Well, I have been so busy with my web page and Grace's web page. I wanted to post these before and had not got them on the web yet. Here is Spock playing with my Shelby. At least he has a play mate for now and pretty much Chicory has taken him on as her own. I am hoping after she kids he might learn to drink from her and she will let him? If she does that will be far better milk then replacer. We shall see. Enjoy these pics. If you get the time check out the new pics on the site.









































































Enjoy!


----------



## toth boer goats (Jul 20, 2008)

very cute....you are so right about the ears....what a cutie..... :wink: :greengrin:


----------



## goatiegurl*Oh (Nov 11, 2007)

to cute :wink:


----------



## greatcashmeres (Jul 13, 2008)

Fun, fun, fun and lots of action-great pics.


----------



## Victoria (Dec 20, 2008)

How sweet!! Looks like you have a tea~cup sized goat herder too!!!


----------



## Native87 (Jan 24, 2010)

Thanks For Sharing.
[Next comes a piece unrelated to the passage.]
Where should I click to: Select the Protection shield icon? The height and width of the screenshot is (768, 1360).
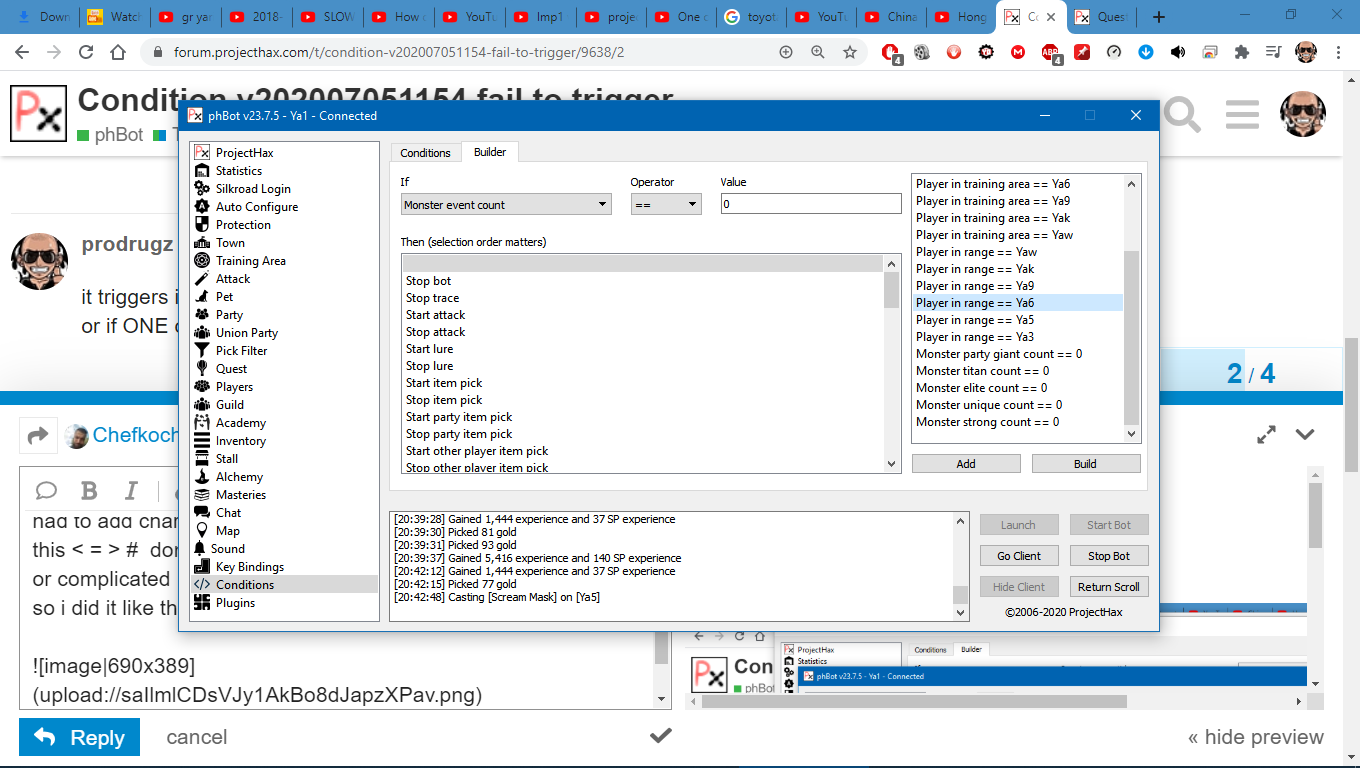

Really nice.


----------



## DebMc (Dec 11, 2009)

How cute! Is Spock a Mini Silky?

Deb Mc


----------



## jdgray716 (Aug 8, 2008)

Tea-cup, can't you see that is PURE tiger there. Why if she new she was small, what would I do. She is my lil Rottie or Great Dane. LOL

She can chase wild dogs off...not sure why they run but she did one time, about four.

Yea I love his ears too. Drake plays to rough still but I let him a little until I think it is enough and Spock has had enough. I tell you what though, Chicory got all up in a tizzy over them all playing. Boy she has claimed him for sure. This is why I love old girls. I could keep 100 of them and be fine with it.


----------



## Victoria (Dec 20, 2008)

jdgray716 said:


> Tea-cup, can't you see that is PURE tiger there. Why if she new she was small, what would I do. She is my lil Rottie or Great Dane. LOL
> 
> She can chase wild dogs off...not sure why they run but she did one time, about four.
> 
> OMG!! My little 5 pounder thinks she is a German Shepherd!! She whips around the goats like she's a twister!!! HAHA!! Aren't our little dogs FUNNY!!!!


----------



## jdgray716 (Aug 8, 2008)

Well, they say little people have a big hearts etc. Must be true true with little dogs, but they have a big bite too...lol


----------



## myfainters (Oct 30, 2009)

hahahahaha love those pics!  I swear the smaller the dog the bigger the personality. Spock is cute too.


----------



## liz (Oct 5, 2007)

Look at the little guy go! Great pics JD....I hope his "adoptive mom" lets him nurse too, your little dog sure is having fun too.


----------



## jdgray716 (Aug 8, 2008)

Yea Liz, she has a hard time finding a play mate too. Drake is so clumsy, you know big Lab pup pretty much.

As for Spock I love watching him jump up and kick out and so on. It really is a site! Only once has he it the dirt. He got to running and down face first slide. He will learn...hehe

Ditto Jess. LOL BIG PERSONALITY.


----------



## toth boer goats (Jul 20, 2008)

Hehe...that is just to cute.... :wink: :greengrin:  :laugh:


----------